An acceptable answer repeats exactly the line containing "Choose 正向点动 in the 调机项 list" and all lines that follow it in the listing below, and it includes no pictures.

- - -

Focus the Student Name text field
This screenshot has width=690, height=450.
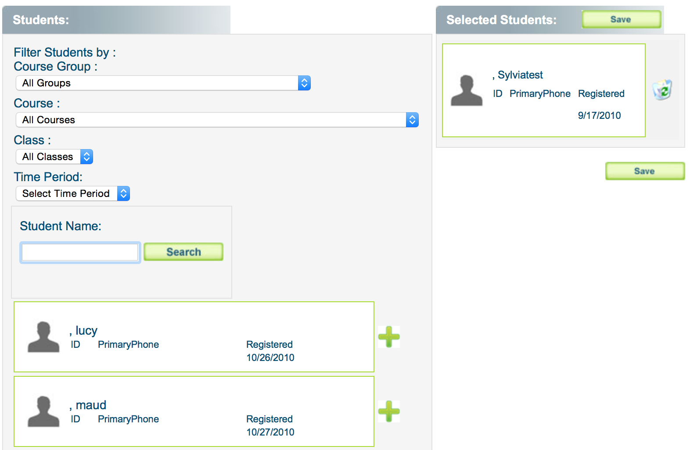[x=80, y=252]
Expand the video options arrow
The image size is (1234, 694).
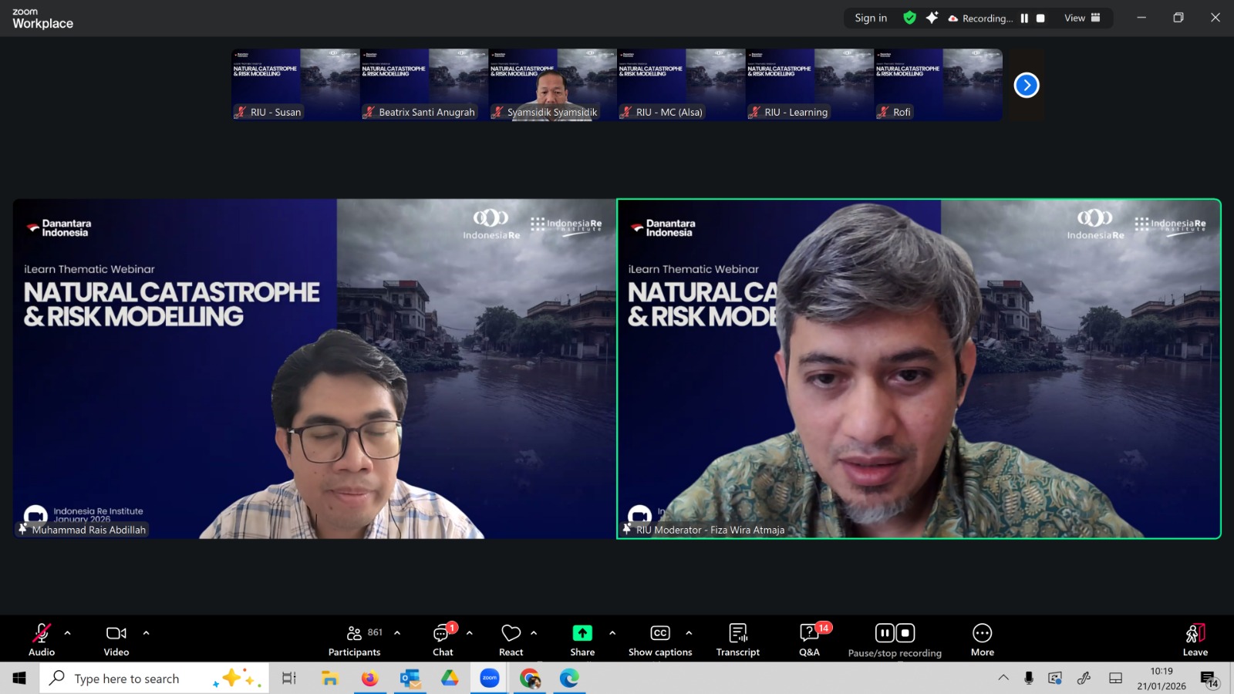click(147, 633)
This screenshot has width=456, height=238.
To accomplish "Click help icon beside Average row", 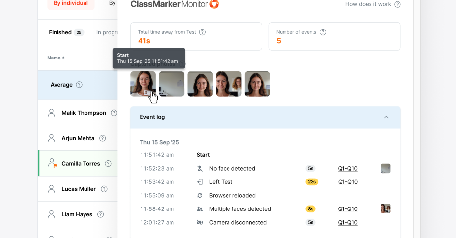I will pos(79,85).
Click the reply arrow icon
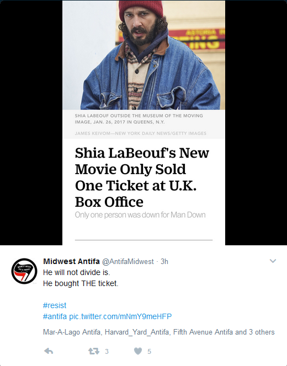This screenshot has height=366, width=287. [x=49, y=351]
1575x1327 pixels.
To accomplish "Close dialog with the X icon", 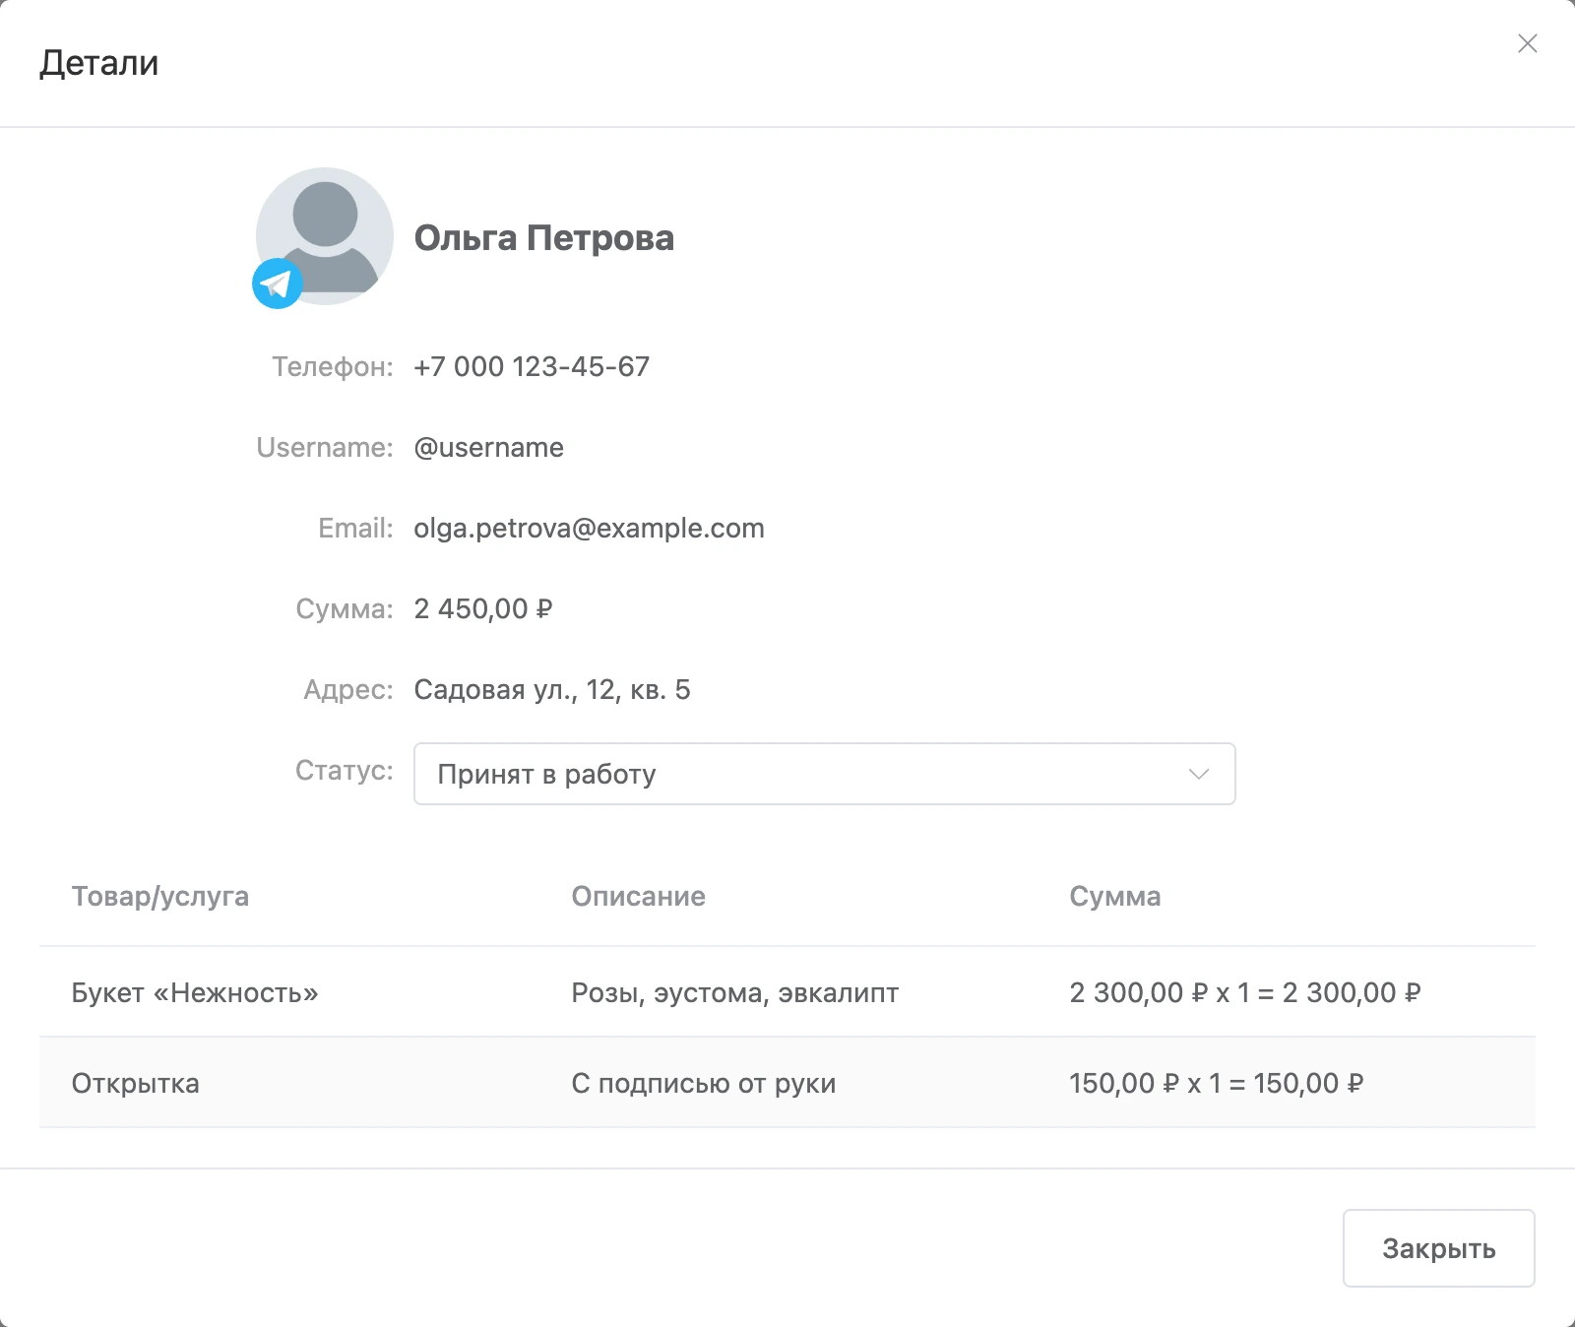I will click(x=1527, y=43).
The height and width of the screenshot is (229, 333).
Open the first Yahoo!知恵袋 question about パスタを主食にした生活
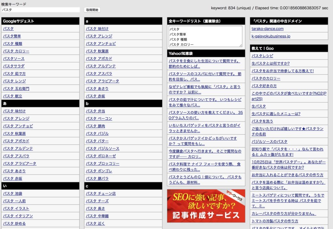pos(205,63)

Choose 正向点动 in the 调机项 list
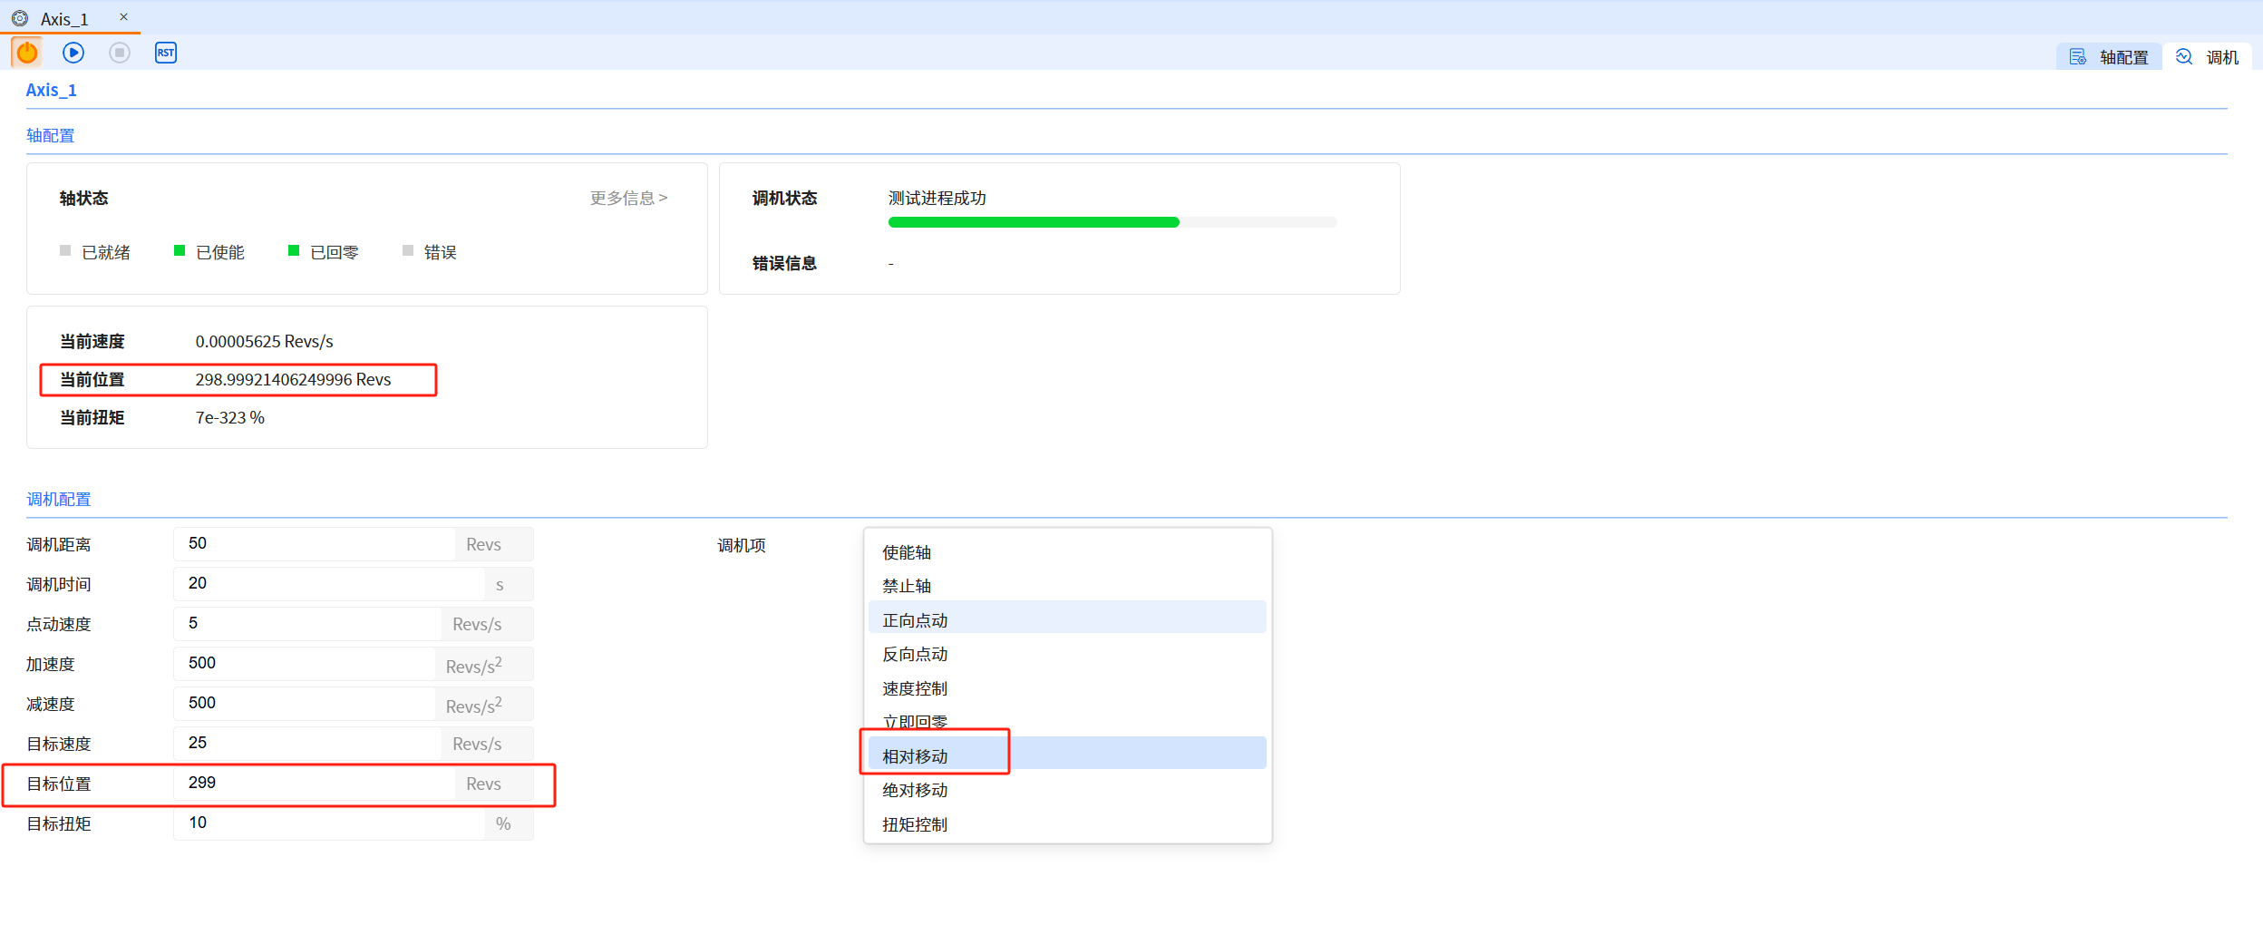pos(915,620)
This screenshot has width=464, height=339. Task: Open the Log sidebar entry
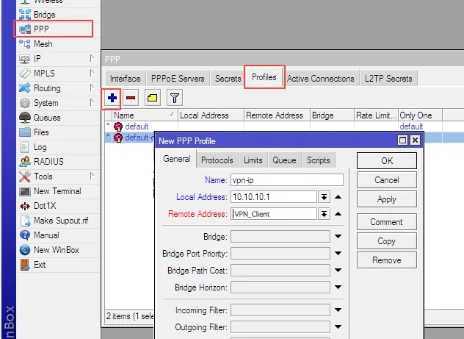pos(40,147)
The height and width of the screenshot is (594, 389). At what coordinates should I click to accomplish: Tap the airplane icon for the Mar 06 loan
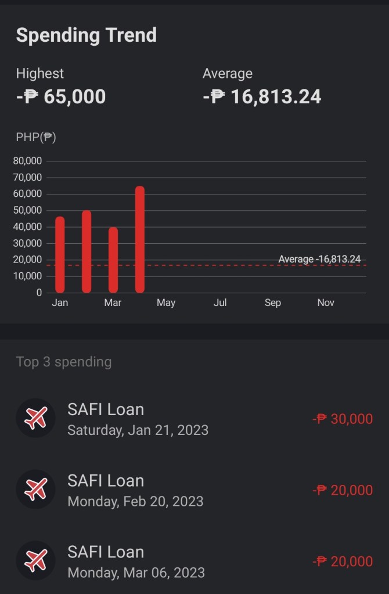click(35, 561)
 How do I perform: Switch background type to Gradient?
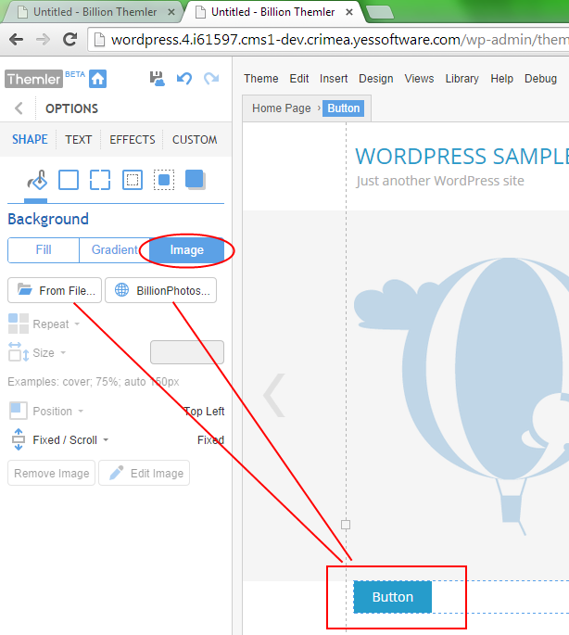(x=114, y=250)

- - -

Reply:
Choose 正向点动 in the 调机项 list
pos(915,620)
This screenshot has width=464, height=339. Task: Open the Log sidebar entry
pos(40,147)
The height and width of the screenshot is (594, 389). At what coordinates should I click to accomplish: Tap the airplane icon for the Mar 06 loan
click(35, 561)
 How do I perform: Switch background type to Gradient?
(x=114, y=250)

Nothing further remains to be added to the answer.